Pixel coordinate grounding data
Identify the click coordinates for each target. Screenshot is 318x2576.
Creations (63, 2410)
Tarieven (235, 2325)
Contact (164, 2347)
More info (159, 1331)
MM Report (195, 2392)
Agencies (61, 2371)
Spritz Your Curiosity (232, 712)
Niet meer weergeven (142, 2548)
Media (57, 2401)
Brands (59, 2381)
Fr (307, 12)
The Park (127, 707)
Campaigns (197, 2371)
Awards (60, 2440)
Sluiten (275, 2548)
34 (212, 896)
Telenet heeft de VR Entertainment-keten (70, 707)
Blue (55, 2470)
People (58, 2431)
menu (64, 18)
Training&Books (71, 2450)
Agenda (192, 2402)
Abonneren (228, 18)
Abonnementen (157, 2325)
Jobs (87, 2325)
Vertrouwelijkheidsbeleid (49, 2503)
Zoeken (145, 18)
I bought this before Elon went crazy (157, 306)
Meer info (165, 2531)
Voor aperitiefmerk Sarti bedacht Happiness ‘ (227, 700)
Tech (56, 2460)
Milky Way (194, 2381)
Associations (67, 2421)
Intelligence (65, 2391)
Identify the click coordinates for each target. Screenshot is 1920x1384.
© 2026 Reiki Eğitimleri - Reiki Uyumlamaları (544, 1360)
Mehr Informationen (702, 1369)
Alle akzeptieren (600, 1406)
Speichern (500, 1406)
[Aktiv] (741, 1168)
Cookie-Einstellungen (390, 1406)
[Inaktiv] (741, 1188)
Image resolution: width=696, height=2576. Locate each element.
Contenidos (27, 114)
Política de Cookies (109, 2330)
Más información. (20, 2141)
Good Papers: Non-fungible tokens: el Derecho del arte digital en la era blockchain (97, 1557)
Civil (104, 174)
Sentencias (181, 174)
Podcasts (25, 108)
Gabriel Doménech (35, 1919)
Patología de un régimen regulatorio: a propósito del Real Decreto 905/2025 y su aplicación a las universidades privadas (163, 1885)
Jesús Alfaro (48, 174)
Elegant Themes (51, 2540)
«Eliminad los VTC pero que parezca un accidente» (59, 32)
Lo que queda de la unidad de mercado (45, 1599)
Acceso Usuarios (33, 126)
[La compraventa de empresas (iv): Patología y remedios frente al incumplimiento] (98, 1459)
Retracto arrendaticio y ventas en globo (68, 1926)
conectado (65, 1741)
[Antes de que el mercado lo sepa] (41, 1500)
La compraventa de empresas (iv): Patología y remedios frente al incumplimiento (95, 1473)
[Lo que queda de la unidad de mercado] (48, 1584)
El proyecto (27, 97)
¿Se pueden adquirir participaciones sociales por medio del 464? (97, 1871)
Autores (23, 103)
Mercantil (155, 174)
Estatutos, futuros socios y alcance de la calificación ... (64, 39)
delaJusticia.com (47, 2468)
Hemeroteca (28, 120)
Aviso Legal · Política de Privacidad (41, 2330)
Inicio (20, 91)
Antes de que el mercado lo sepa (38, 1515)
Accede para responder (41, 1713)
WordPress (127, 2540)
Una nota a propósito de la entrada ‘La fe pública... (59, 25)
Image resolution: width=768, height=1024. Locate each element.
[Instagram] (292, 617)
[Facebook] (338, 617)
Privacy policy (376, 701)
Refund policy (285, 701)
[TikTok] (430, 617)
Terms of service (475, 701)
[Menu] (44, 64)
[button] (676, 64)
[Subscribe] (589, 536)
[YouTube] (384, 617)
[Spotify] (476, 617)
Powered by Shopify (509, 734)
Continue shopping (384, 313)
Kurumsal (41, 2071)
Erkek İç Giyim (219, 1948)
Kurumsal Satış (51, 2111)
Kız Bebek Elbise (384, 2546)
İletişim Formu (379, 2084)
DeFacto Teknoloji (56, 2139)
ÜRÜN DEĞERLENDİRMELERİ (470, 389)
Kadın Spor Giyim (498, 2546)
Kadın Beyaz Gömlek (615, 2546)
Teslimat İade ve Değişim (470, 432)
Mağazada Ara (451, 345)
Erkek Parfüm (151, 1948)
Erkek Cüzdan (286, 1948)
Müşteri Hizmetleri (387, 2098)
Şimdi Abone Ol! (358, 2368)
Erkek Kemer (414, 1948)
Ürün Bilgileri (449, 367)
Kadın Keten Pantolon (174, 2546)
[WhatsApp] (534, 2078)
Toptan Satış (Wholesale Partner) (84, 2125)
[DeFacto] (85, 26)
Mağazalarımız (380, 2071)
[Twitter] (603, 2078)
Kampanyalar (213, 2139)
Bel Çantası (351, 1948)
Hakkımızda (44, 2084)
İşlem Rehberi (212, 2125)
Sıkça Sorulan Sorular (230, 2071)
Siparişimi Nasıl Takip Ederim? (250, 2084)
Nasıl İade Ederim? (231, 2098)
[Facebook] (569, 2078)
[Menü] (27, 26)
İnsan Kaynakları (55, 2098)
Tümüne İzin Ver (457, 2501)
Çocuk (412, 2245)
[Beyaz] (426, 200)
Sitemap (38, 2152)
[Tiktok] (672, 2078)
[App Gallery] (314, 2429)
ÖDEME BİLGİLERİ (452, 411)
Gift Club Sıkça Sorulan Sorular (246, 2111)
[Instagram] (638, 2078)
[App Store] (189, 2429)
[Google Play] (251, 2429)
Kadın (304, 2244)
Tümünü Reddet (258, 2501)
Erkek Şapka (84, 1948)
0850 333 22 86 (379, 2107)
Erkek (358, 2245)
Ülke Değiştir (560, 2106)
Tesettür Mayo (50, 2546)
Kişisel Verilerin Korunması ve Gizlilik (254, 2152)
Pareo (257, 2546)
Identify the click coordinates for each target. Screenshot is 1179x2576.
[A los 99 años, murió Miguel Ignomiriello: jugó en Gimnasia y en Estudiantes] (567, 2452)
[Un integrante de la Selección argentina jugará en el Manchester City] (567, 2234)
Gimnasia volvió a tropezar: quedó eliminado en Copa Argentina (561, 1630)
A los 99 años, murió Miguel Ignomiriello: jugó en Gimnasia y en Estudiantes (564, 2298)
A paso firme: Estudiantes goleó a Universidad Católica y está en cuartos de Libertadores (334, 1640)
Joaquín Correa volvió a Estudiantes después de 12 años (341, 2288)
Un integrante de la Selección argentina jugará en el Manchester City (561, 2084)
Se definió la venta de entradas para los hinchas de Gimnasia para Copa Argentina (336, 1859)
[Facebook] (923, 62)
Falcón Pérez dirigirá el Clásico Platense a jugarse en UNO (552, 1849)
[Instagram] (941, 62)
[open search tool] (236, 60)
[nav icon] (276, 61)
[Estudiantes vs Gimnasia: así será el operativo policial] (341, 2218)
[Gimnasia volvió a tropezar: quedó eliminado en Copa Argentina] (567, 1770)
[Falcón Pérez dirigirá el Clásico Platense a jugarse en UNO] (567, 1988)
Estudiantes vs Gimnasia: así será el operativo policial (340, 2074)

TO DO
Reproduce the records word for word.

ANSWER TO THE PROBLEM
Identify the click coordinates for each target. Screenshot is 318x2576.
Creations (63, 2410)
Tarieven (235, 2325)
Contact (164, 2347)
More info (159, 1331)
MM Report (195, 2392)
Agencies (61, 2371)
Spritz Your Curiosity (232, 712)
Niet meer weergeven (142, 2548)
Media (57, 2401)
Brands (59, 2381)
Fr (307, 12)
The Park (127, 707)
Campaigns (197, 2371)
Awards (60, 2440)
Sluiten (275, 2548)
34 (212, 896)
Telenet heeft de VR Entertainment-keten (70, 707)
Blue (55, 2470)
People (58, 2431)
menu (64, 18)
Training&Books (71, 2450)
Agenda (192, 2402)
Abonneren (228, 18)
Abonnementen (157, 2325)
Jobs (87, 2325)
Vertrouwelijkheidsbeleid (49, 2503)
Zoeken (145, 18)
I bought this before Elon went crazy (157, 306)
Meer info (165, 2531)
Voor aperitiefmerk Sarti bedacht Happiness ‘ (227, 700)
Tech (56, 2460)
Milky Way (194, 2381)
Associations (67, 2421)
Intelligence (65, 2391)
Identify the click coordinates for each target. Screenshot is 1920x1384.
© 2026 Reiki Eğitimleri - Reiki Uyumlamaları (544, 1360)
Mehr Informationen (702, 1369)
Alle akzeptieren (600, 1406)
Speichern (500, 1406)
[Aktiv] (741, 1168)
Cookie-Einstellungen (390, 1406)
[Inaktiv] (741, 1188)
Image resolution: width=696, height=2576. Locate each element.
Contenidos (27, 114)
Política de Cookies (109, 2330)
Más información. (20, 2141)
Good Papers: Non-fungible tokens: el Derecho del arte digital en la era blockchain (97, 1557)
Civil (104, 174)
Sentencias (181, 174)
Podcasts (25, 108)
Gabriel Doménech (35, 1919)
Patología de un régimen regulatorio: a propósito del Real Decreto 905/2025 y su aplicación a las universidades privadas (163, 1885)
Jesús Alfaro (48, 174)
Elegant Themes (51, 2540)
«Eliminad los VTC pero que parezca un accidente» (59, 32)
Lo que queda de la unidad de mercado (45, 1599)
Acceso Usuarios (33, 126)
[La compraventa de empresas (iv): Patología y remedios frente al incumplimiento] (98, 1459)
Retracto arrendaticio y ventas en globo (68, 1926)
conectado (65, 1741)
[Antes de que el mercado lo sepa] (41, 1500)
La compraventa de empresas (iv): Patología y remedios frente al incumplimiento (95, 1473)
[Lo que queda de la unidad de mercado] (48, 1584)
El proyecto (27, 97)
¿Se pueden adquirir participaciones sociales por medio del 464? (97, 1871)
Autores (23, 103)
Mercantil (155, 174)
Estatutos, futuros socios y alcance de la calificación ... (64, 39)
delaJusticia.com (47, 2468)
Hemeroteca (28, 120)
Aviso Legal · Política de Privacidad (41, 2330)
Inicio (20, 91)
Antes de que el mercado lo sepa (38, 1515)
Accede para responder (41, 1713)
WordPress (127, 2540)
Una nota a propósito de la entrada ‘La fe pública... (59, 25)
Image resolution: width=768, height=1024. Locate each element.
[Instagram] (292, 617)
[Facebook] (338, 617)
Privacy policy (376, 701)
Refund policy (285, 701)
[TikTok] (430, 617)
Terms of service (475, 701)
[Menu] (44, 64)
[button] (676, 64)
[Subscribe] (589, 536)
[YouTube] (384, 617)
[Spotify] (476, 617)
Powered by Shopify (509, 734)
Continue shopping (384, 313)
Kurumsal (41, 2071)
Erkek İç Giyim (219, 1948)
Kurumsal Satış (51, 2111)
Kız Bebek Elbise (384, 2546)
İletişim Formu (379, 2084)
DeFacto Teknoloji (56, 2139)
ÜRÜN DEĞERLENDİRMELERİ (470, 389)
Kadın Spor Giyim (498, 2546)
Kadın Beyaz Gömlek (615, 2546)
Teslimat İade ve Değişim (470, 432)
Mağazada Ara (451, 345)
Erkek Parfüm (151, 1948)
Erkek Cüzdan (286, 1948)
Müşteri Hizmetleri (387, 2098)
Şimdi Abone Ol! (358, 2368)
Erkek Kemer (414, 1948)
Ürün Bilgileri (449, 367)
Kadın Keten Pantolon (174, 2546)
[WhatsApp] (534, 2078)
Toptan Satış (Wholesale Partner) (84, 2125)
[DeFacto] (85, 26)
Mağazalarımız (380, 2071)
[Twitter] (603, 2078)
Kampanyalar (213, 2139)
Bel Çantası (351, 1948)
Hakkımızda (44, 2084)
İşlem Rehberi (212, 2125)
Sıkça Sorulan Sorular (230, 2071)
Siparişimi Nasıl Takip Ederim? (250, 2084)
Nasıl İade Ederim? (231, 2098)
[Facebook] (569, 2078)
[Menü] (27, 26)
İnsan Kaynakları (55, 2098)
Tümüne İzin Ver (457, 2501)
Çocuk (412, 2245)
[Beyaz] (426, 200)
Sitemap (38, 2152)
[Tiktok] (672, 2078)
[App Gallery] (314, 2429)
ÖDEME BİLGİLERİ (452, 411)
Gift Club Sıkça Sorulan Sorular (246, 2111)
[Instagram] (638, 2078)
[App Store] (189, 2429)
[Google Play] (251, 2429)
Kadın (304, 2244)
Tümünü Reddet (258, 2501)
Erkek Şapka (84, 1948)
0850 333 22 86 (379, 2107)
Erkek (358, 2245)
Ülke Değiştir (560, 2106)
Tesettür Mayo (50, 2546)
Kişisel Verilerin Korunması ve Gizlilik (254, 2152)
Pareo (257, 2546)
Identify the click coordinates for each target. Screenshot is 1179x2576.
[A los 99 años, murió Miguel Ignomiriello: jugó en Gimnasia y en Estudiantes] (567, 2452)
[Un integrante de la Selección argentina jugará en el Manchester City] (567, 2234)
Gimnasia volvió a tropezar: quedó eliminado en Copa Argentina (561, 1630)
A los 99 años, murió Miguel Ignomiriello: jugó en Gimnasia y en Estudiantes (564, 2298)
A paso firme: Estudiantes goleó a Universidad Católica y está en cuartos de Libertadores (334, 1640)
Joaquín Correa volvió a Estudiantes después de 12 años (341, 2288)
Un integrante de la Selección argentina jugará en el Manchester City (561, 2084)
Se definió la venta de entradas para los hinchas de Gimnasia para Copa Argentina (336, 1859)
[Facebook] (923, 62)
Falcón Pérez dirigirá el Clásico Platense a jugarse en UNO (552, 1849)
[Instagram] (941, 62)
[open search tool] (236, 60)
[nav icon] (276, 61)
[Estudiantes vs Gimnasia: así será el operativo policial] (341, 2218)
[Gimnasia volvió a tropezar: quedó eliminado en Copa Argentina] (567, 1770)
[Falcón Pérez dirigirá el Clásico Platense a jugarse en UNO] (567, 1988)
Estudiantes vs Gimnasia: así será el operativo policial (340, 2074)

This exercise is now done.